▽
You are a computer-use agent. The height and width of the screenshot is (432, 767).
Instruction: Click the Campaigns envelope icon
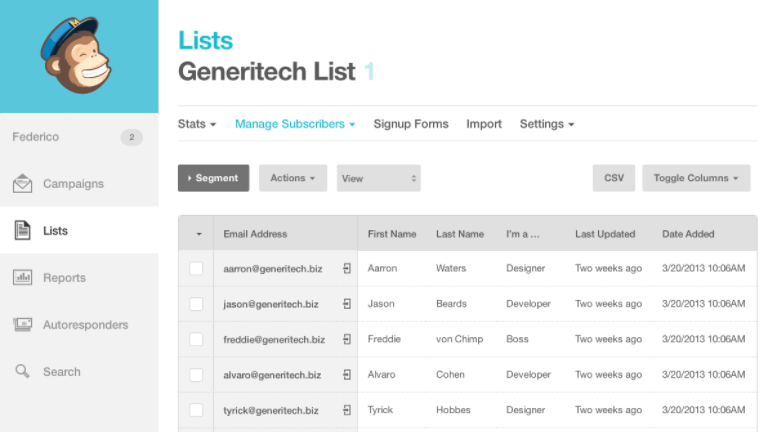[x=22, y=184]
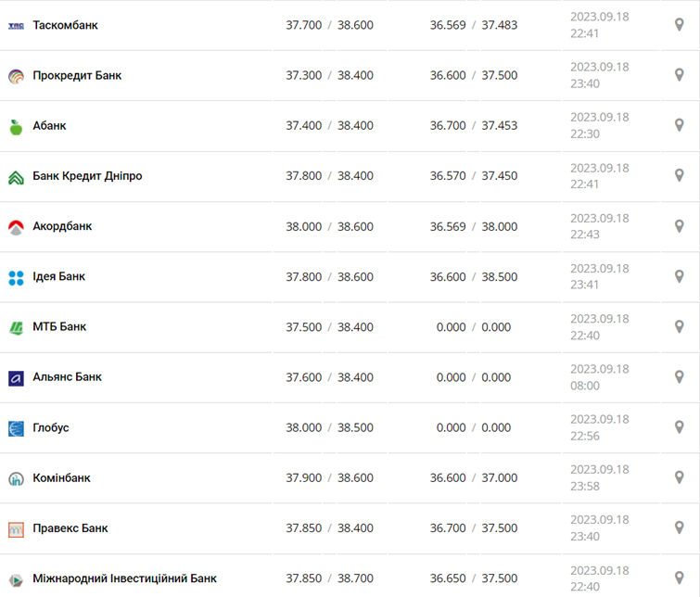Click the Банк Кредит Дніпро logo icon
Viewport: 700px width, 597px height.
(16, 177)
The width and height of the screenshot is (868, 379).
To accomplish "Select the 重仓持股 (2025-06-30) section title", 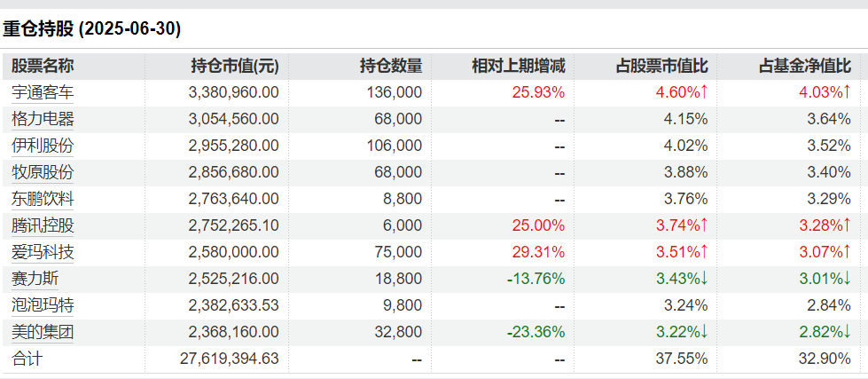I will click(x=91, y=28).
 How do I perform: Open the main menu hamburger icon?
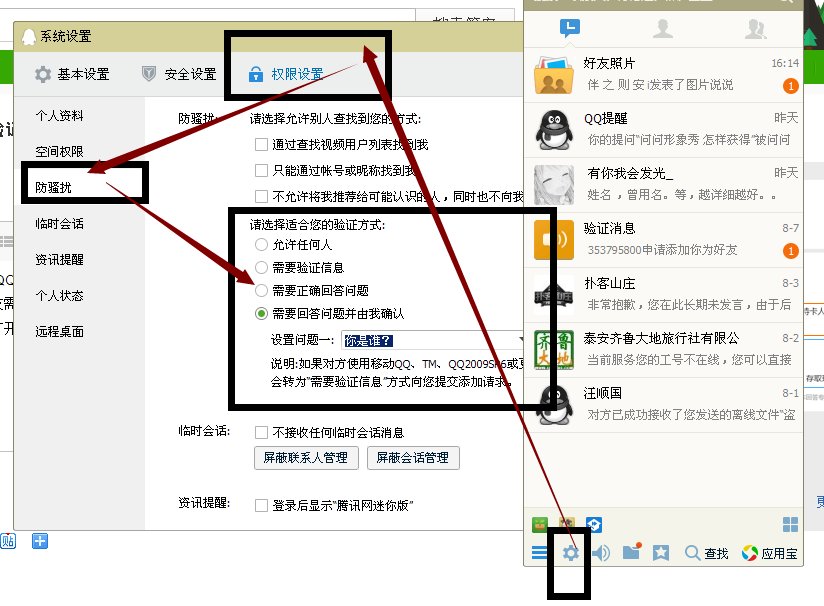tap(540, 550)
△
§ **Task item**: From the line containing "How do I perform: Open" down to the last line of the entries above, set down every line exactly. Omit all pictures.

§ **Solved exercise**:
 How do I perform: Open the main menu hamburger icon?
tap(540, 550)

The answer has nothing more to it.